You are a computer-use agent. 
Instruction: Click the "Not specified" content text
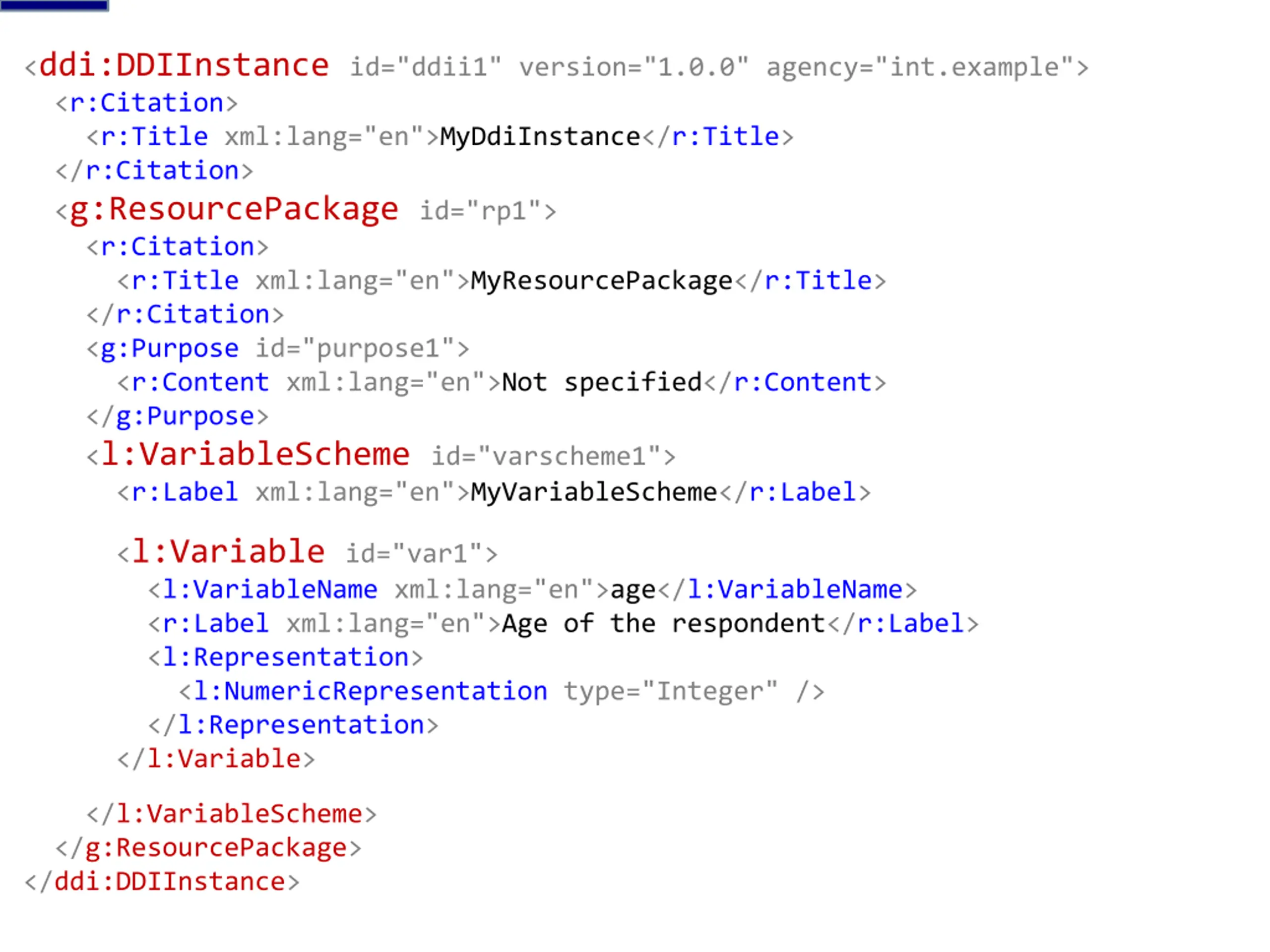click(602, 383)
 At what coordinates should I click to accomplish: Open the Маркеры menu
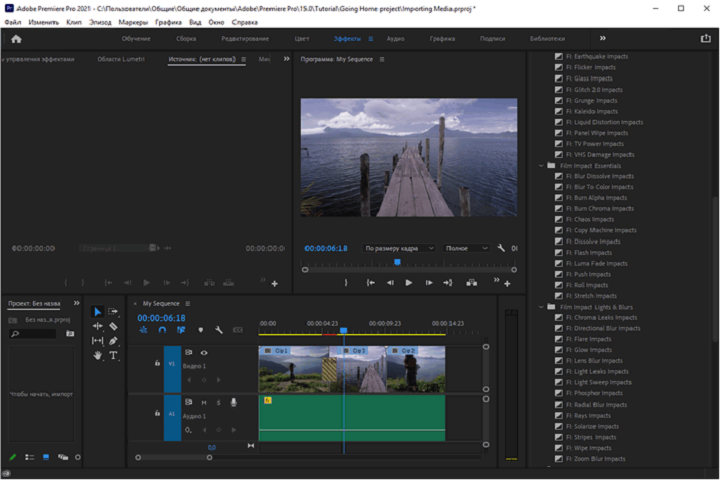click(x=132, y=21)
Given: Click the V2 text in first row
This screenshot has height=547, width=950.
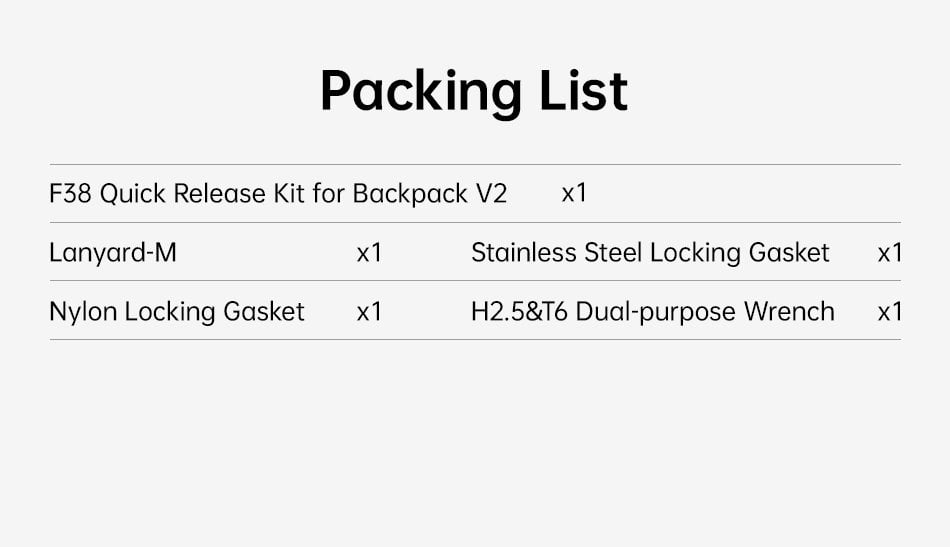Looking at the screenshot, I should (x=491, y=194).
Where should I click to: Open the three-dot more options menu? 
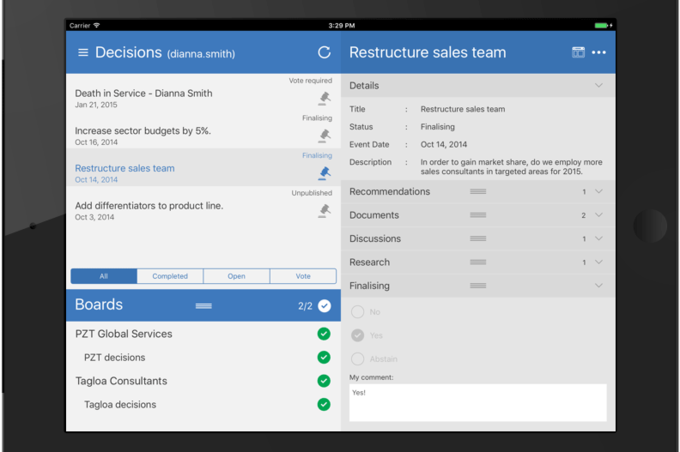click(599, 52)
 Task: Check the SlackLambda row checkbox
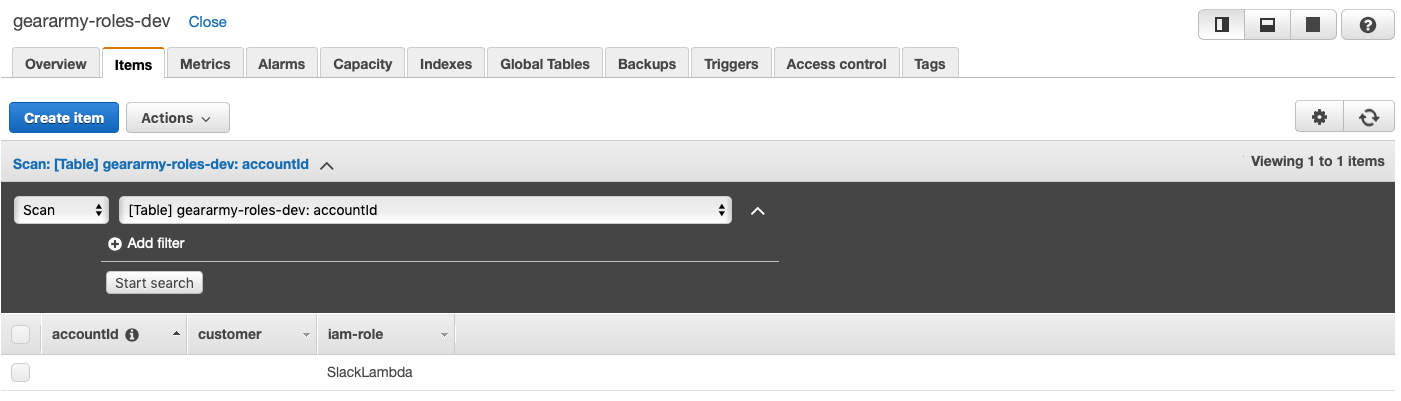[x=21, y=372]
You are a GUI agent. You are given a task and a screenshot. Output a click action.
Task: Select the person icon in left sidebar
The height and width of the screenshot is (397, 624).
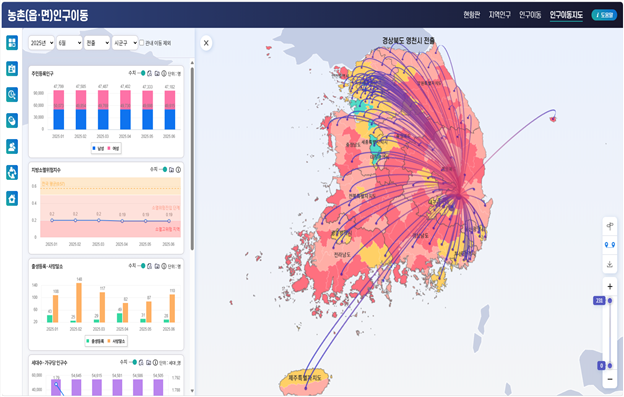12,146
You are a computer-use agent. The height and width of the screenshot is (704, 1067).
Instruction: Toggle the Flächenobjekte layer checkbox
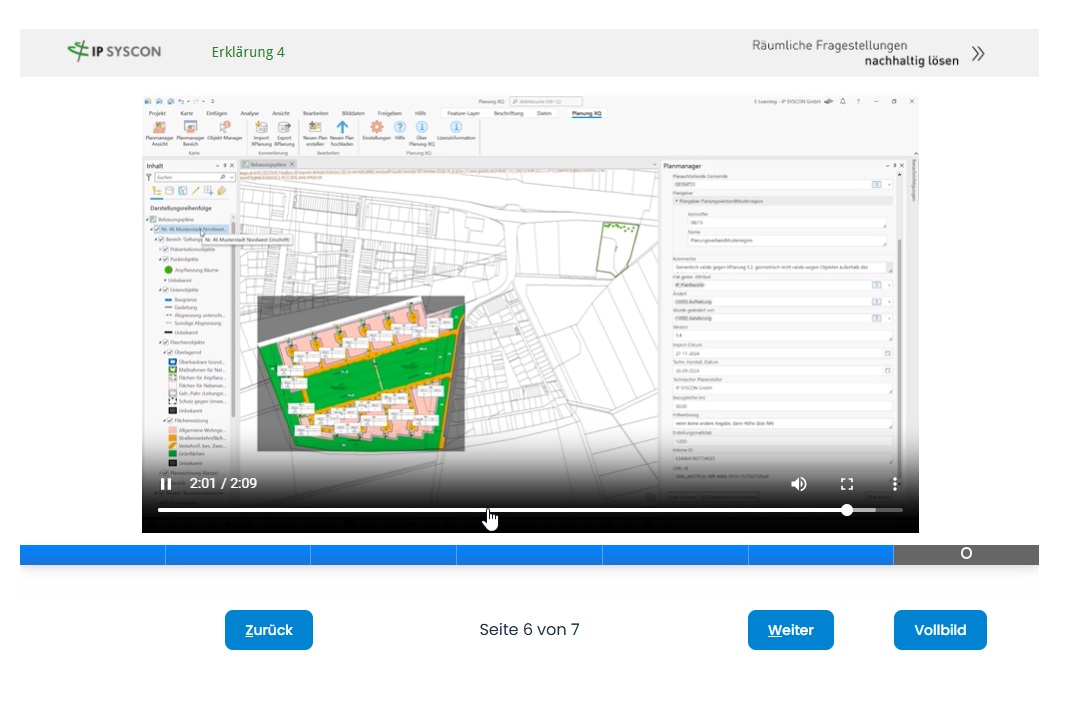[x=165, y=343]
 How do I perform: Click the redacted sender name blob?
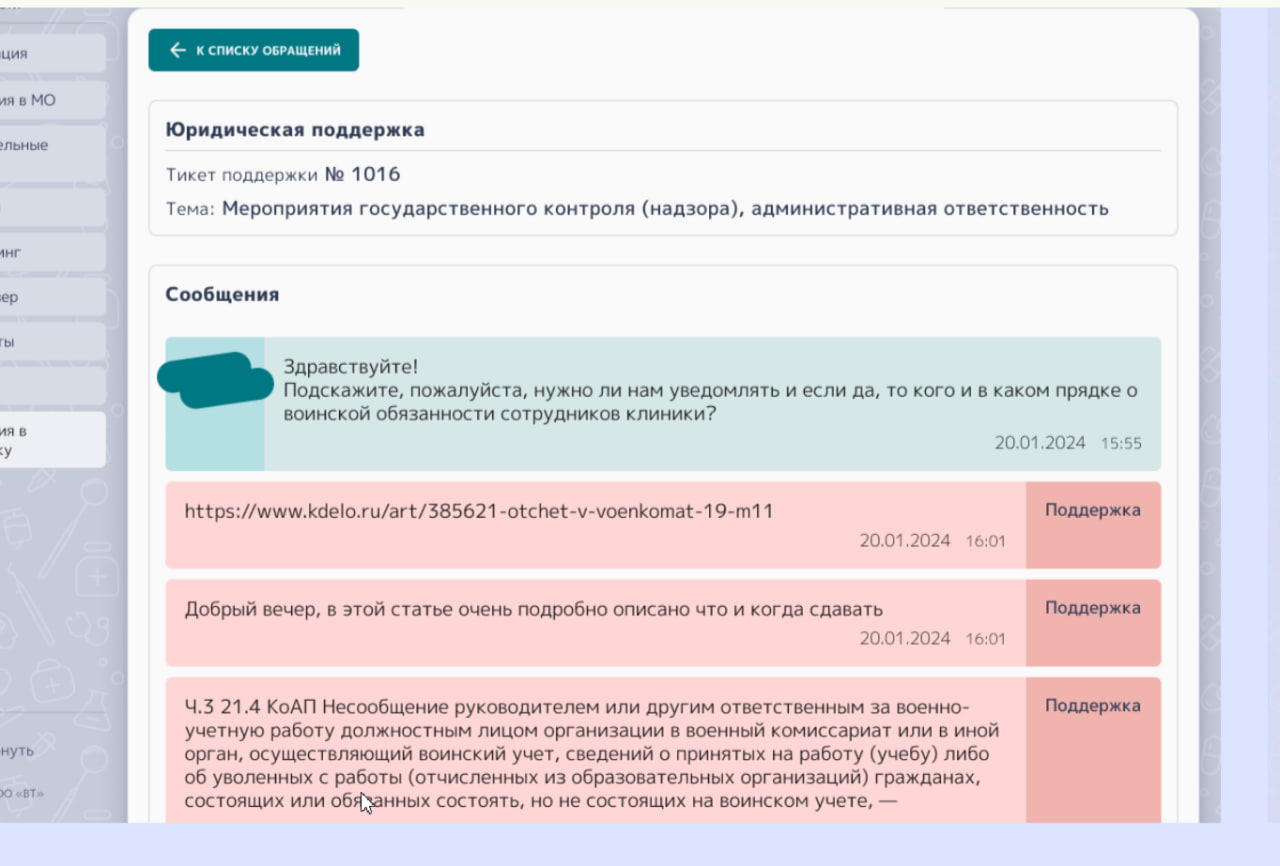point(215,380)
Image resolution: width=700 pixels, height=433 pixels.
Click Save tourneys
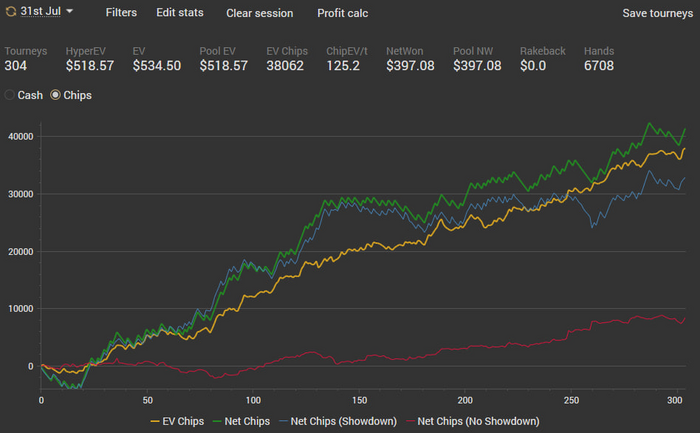[x=657, y=13]
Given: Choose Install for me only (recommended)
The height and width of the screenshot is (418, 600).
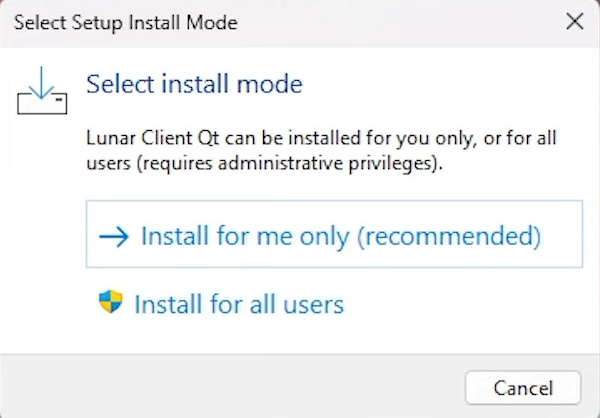Looking at the screenshot, I should tap(334, 234).
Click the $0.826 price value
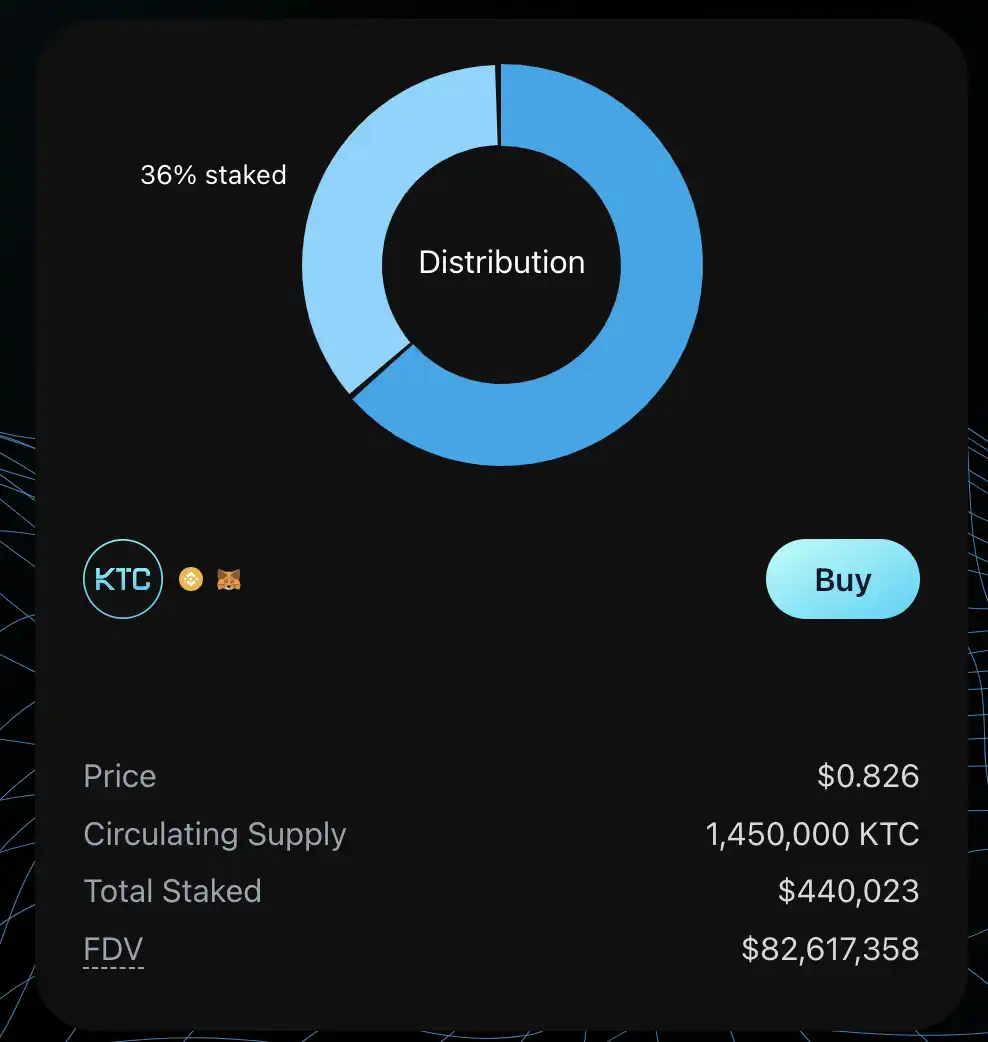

_What you need to do_. Copy out the data verbatim, with no pictures.

_Solved problem_.
You are a computer-use agent. 
Instruction: Click the "Not specified" content text
click(602, 383)
 At what coordinates should I click to accomplish: Open the Маркеры menu
click(x=132, y=21)
Given: Click the V2 text in first row
This screenshot has height=547, width=950.
Looking at the screenshot, I should (x=491, y=194).
Where should I click to: Open the three-dot more options menu? 
click(599, 52)
 Task: Check the SlackLambda row checkbox
[x=21, y=372]
You are a GUI agent. You are given a task and a screenshot. Output a click action.
Task: Select the person icon in left sidebar
The height and width of the screenshot is (397, 624).
12,146
You are a computer-use agent. The height and width of the screenshot is (704, 1067).
Instruction: Toggle the Flächenobjekte layer checkbox
[x=165, y=343]
 How do I perform: Click the redacted sender name blob?
point(215,380)
Image resolution: width=700 pixels, height=433 pixels.
Click Save tourneys
[x=657, y=13]
Given: Choose Install for me only (recommended)
The height and width of the screenshot is (418, 600).
Looking at the screenshot, I should tap(334, 234).
Click the $0.826 price value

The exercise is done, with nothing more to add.